As mentioned, seborrheic dermatitis tends to develop in oily areas of the body. It most often affects the scalp, but it can also occur in the following areas:
- in and around the ears
- on the eyebrows
- on the nose
- on the back
- on the upper portion of the chest
Seborrheic dermatitis has a distinct appearance and set of symptoms:
- Skin develops scaly patches that flake off. The patches may be white or yellowish in color. This problem is commonly known as dandruff. It can occur in the scalp, hair, eyebrows, or beard.
- Skin develops erythematous plaques. These plaques are elevated, solid patches of thick-crusted skin that may turn yellow and greasy and occur in severe cases.
- Skin in the affected area tends to be greasy and oily.
- Skin in the affected area may be red.
- Skin in the affected area may be itchy.
- Hair loss may occur in the affected area.
The symptoms of seborrheic dermatitis are similar to those of other skin conditions, including rosacea and psoriasis.
|dandruff||white, oily, itchy flakes on the scalp that worsen during fall and winter months when air is dry|
|psoriasis||thick patches of dry, red, inflamed skin covered in silvery-white scales. Patches are often itchy|
|atopic dermatitis (eczema)||dry, itchy skin that turns into a red rash|
|rosacea||small, red, pus-filled bumps on the skin appearing in cycles of flare-ups|
|tinea versicolor||small, discolored, flaky patches of skin ranging in color from white to tan to brown to pink|
To make an accurate diagnosis, your doctor will perform a physical examination and carefully inspect the affected areas. They’ll also ask you about your symptoms, including when they started and how often you experience them.
Your doctor may also want to perform a biopsy before making a diagnosis. During this procedure, your doctor will scrape off skin cells from the affected area.
These samples will then be sent to a laboratory for analysis. The results will help to rule out other conditions that may be causing your symptoms.
Not all cases of seborrheic dermatitis can be managed solely through the use of OTC dandruff shampoos. Oral medications, prescription shampoos, and medicinal creams or gels for the scalp and other areas of the body can be used for severe symptoms and more serious cases.

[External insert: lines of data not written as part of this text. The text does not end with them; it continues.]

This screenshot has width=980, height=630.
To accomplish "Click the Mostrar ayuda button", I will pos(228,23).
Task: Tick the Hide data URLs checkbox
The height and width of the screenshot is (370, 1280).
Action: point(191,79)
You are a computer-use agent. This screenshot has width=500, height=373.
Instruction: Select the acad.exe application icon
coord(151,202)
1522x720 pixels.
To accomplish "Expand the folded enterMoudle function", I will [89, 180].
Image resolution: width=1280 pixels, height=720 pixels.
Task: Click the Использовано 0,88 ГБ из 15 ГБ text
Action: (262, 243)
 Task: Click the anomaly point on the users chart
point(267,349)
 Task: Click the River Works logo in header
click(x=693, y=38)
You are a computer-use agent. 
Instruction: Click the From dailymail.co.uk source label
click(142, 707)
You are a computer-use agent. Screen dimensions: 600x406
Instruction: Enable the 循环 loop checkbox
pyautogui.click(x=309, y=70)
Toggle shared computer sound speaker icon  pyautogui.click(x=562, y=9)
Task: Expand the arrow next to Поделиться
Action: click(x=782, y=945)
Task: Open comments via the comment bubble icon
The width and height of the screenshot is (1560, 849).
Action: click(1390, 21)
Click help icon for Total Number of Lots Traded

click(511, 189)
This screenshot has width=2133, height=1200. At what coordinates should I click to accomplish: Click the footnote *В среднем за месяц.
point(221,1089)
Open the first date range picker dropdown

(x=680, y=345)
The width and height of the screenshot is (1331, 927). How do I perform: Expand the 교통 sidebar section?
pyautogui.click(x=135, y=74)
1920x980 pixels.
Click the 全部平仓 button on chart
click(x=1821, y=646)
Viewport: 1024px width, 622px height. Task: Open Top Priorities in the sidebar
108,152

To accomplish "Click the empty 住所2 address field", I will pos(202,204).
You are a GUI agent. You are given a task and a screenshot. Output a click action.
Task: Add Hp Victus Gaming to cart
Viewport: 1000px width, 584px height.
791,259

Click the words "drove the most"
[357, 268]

In general, you should reach out to your doctor if you:
- aren’t getting relief from a regular dandruff shampoo
- have areas that are extremely red
- have areas that are very painful
- have areas that are producing pus, draining fluid, or crusting
- are experiencing significant discomfort and believe medical intervention may be needed
You should also contact your child’s doctor if cradle cap symptoms are severe or persist. They may recommend certain medicated shampoos or lotions.
Seborrheic dermatitis is a chronic condition, so you may need to manage it on some level for the rest of your life. You may go through extended periods where there are little to no symptoms. You’ll also likely experience flare-ups, which are episodes when symptoms become more severe.
Over time, you can find a skin care routine that works for you and minimizes the impact of the condition. Learning to recognize and eliminate triggers can also help you manage seborrheic dermatitis effectively. It doesn’t lead to any serious medical conditions or complications.
Cradle cap usually resolves without treatment within 6 months.